Exercise brief:
Print, exactly as they appear, only the lines from the line that contains "Terms of Service (92, 2347)" through the end of the listing.

Data extract:
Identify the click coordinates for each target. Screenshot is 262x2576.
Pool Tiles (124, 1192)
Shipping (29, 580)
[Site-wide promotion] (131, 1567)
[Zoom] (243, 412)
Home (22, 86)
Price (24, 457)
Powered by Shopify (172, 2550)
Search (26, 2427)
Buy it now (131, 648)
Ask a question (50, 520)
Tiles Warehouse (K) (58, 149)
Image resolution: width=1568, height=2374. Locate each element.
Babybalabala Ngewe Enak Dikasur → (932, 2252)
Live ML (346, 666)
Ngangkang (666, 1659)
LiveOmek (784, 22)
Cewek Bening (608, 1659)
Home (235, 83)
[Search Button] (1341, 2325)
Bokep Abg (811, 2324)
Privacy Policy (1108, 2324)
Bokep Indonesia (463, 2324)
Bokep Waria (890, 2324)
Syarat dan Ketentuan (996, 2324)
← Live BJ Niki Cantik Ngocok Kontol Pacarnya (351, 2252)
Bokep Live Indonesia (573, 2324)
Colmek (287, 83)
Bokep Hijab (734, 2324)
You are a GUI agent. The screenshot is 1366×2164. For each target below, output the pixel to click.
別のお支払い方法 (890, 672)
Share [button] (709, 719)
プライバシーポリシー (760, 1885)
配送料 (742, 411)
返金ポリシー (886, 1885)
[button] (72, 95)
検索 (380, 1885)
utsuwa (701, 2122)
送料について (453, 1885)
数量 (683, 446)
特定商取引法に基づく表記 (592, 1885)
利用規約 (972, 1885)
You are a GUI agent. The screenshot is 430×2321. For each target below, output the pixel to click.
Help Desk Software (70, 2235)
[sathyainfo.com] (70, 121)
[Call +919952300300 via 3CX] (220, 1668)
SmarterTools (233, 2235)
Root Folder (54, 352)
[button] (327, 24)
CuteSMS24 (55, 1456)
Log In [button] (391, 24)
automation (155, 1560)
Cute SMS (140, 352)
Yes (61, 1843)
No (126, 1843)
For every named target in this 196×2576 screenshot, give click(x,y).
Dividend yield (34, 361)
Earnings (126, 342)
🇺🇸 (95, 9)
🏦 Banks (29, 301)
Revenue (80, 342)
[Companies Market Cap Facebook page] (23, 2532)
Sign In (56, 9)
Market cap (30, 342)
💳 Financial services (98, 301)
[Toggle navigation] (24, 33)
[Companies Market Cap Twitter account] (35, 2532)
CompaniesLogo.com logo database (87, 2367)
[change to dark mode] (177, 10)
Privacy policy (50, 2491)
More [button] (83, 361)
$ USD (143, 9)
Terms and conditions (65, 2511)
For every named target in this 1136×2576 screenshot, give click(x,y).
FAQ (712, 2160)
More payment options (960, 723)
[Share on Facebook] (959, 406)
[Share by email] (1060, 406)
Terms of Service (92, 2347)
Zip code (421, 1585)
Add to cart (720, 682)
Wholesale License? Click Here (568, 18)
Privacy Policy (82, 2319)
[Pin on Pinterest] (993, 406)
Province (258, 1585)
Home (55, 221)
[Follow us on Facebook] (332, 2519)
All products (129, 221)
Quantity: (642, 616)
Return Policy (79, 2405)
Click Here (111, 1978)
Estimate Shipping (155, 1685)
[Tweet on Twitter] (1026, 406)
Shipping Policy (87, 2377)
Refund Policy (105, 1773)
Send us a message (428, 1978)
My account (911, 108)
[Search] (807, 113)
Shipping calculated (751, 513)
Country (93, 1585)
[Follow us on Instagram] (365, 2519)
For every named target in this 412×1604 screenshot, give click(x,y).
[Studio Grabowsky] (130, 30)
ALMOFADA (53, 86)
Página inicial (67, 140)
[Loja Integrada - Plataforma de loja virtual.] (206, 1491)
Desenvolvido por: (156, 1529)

Solution below:
Terms of Service (92, 2347)
Zip code (421, 1585)
Add to cart (720, 682)
Wholesale License? Click Here (568, 18)
Privacy Policy (82, 2319)
[Pin on Pinterest] (993, 406)
Province (258, 1585)
Home (55, 221)
[Follow us on Facebook] (332, 2519)
All products (129, 221)
Quantity: (642, 616)
Return Policy (79, 2405)
Click Here (111, 1978)
Estimate Shipping (155, 1685)
[Tweet on Twitter] (1026, 406)
Shipping Policy (87, 2377)
Refund Policy (105, 1773)
Send us a message (428, 1978)
My account (911, 108)
[Search] (807, 113)
Shipping calculated (751, 513)
Country (93, 1585)
[Follow us on Instagram] (365, 2519)
For every named target in this 412×1604 screenshot, give click(x,y).
[Studio Grabowsky] (130, 30)
ALMOFADA (53, 86)
Página inicial (67, 140)
[Loja Integrada - Plataforma de loja virtual.] (206, 1491)
Desenvolvido por: (156, 1529)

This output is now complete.